[Given problem 1]
From the text on the Mister Rogers film, answer:
(a) Which actor plays Fred Rogers?
(b) What is the name of the embittered writer the film centers on?
(c) Who directed the film?
[Given problem 2] Write out the part of the Mister Rogers film text starting with "A well-made fact-based" and going on through "selfishness or negativity.", swapping "generations" for "decades".

[Given text]
● ● ● ● ● ● ●

All The Times A Beautiful Day In The Neighborhood Lied To You

A well-made fact-based film turns familiar names and faces into real people. A Beautiful Day in the Neighborhood is that kind of movie, exploring the life of Fred Rogers (Tom Hanks), known to generations of TV viewers as Mister Rogers, host of the long-running Mister Rogers' Neighborhood. He taught the world that's it's important to feel their emotions, but even more important to be kind to one another, and forever, unfailingly, free of any kind of selfishness or negativity. 

A Beautiful Day in the Neighborhood isn't a biopic about the man so much as it is an informative meditation on how his way of life can change people, in this case an embittered writer named Lloyd Vogel (Matthew Rhys). This is a film about powerful emotions, and as such, director Marielle Heller and writers Micah Fitzerman-Blue and Noah Harpster, played fast and loose with the concrete facts behind the film. Here are some times when the Mister Rogers movie sent the exact truth on a trolley ride to the Neighborhood of Make-Believe.

● ● ● ● ● ● ●

[Data extract]
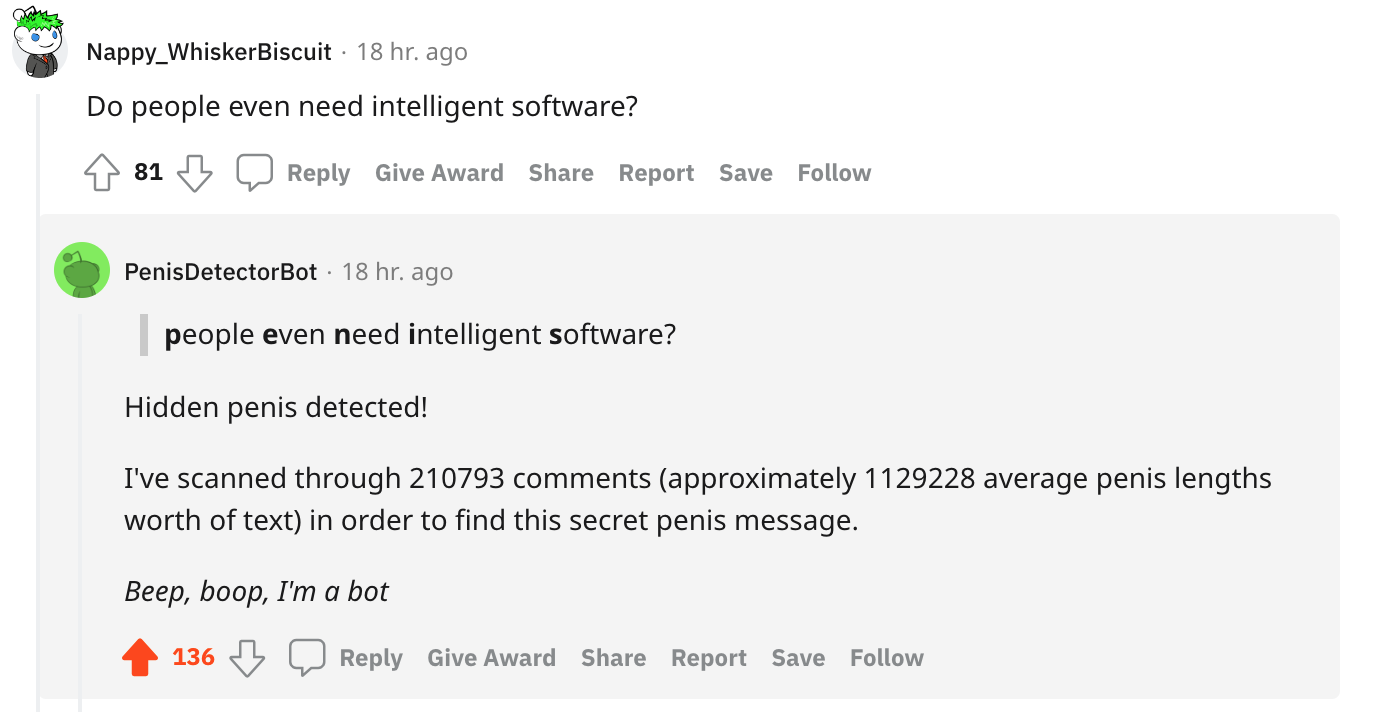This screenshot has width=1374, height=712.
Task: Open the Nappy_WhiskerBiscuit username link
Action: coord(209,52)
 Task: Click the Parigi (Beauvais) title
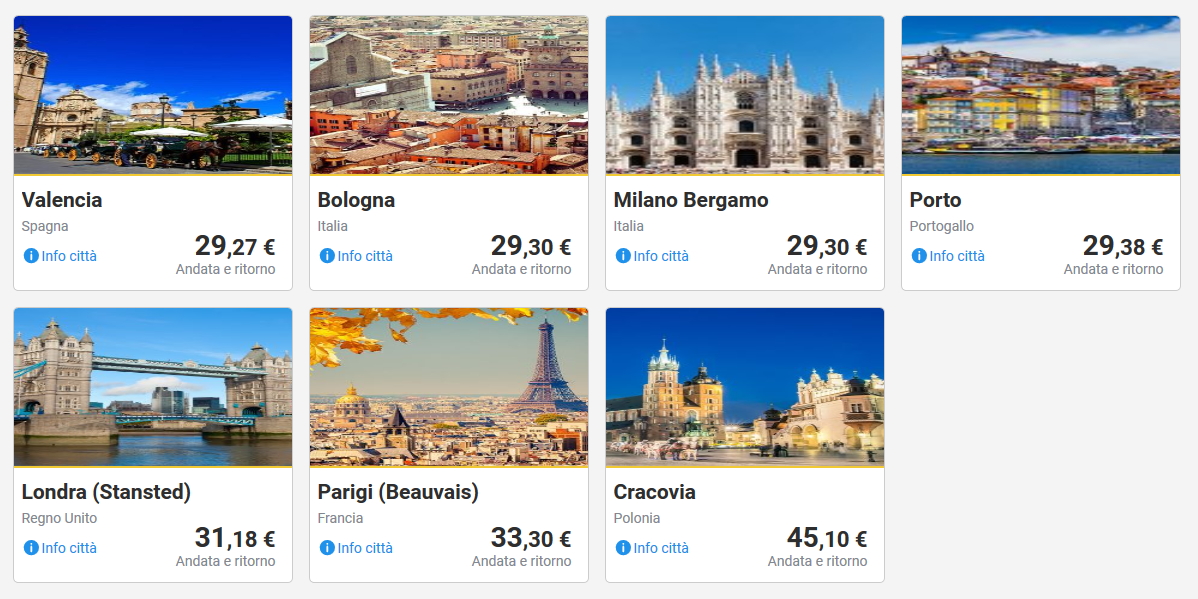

● ● ● ● ● ● ●

[Expected output 1]
(a) Tom Hanks
(b) Lloyd Vogel
(c) Marielle Heller

[Expected output 2]
A well-made fact-based film turns familiar names and faces into real people. A Beautiful Day in the Neighborhood is that kind of movie, exploring the life of Fred Rogers (Tom Hanks), known to decades of TV viewers as Mister Rogers, host of the long-running Mister Rogers' Neighborhood. He taught the world that's it's important to feel their emotions, but even more important to be kind to one another, and forever, unfailingly, free of any kind of selfishness or negativity.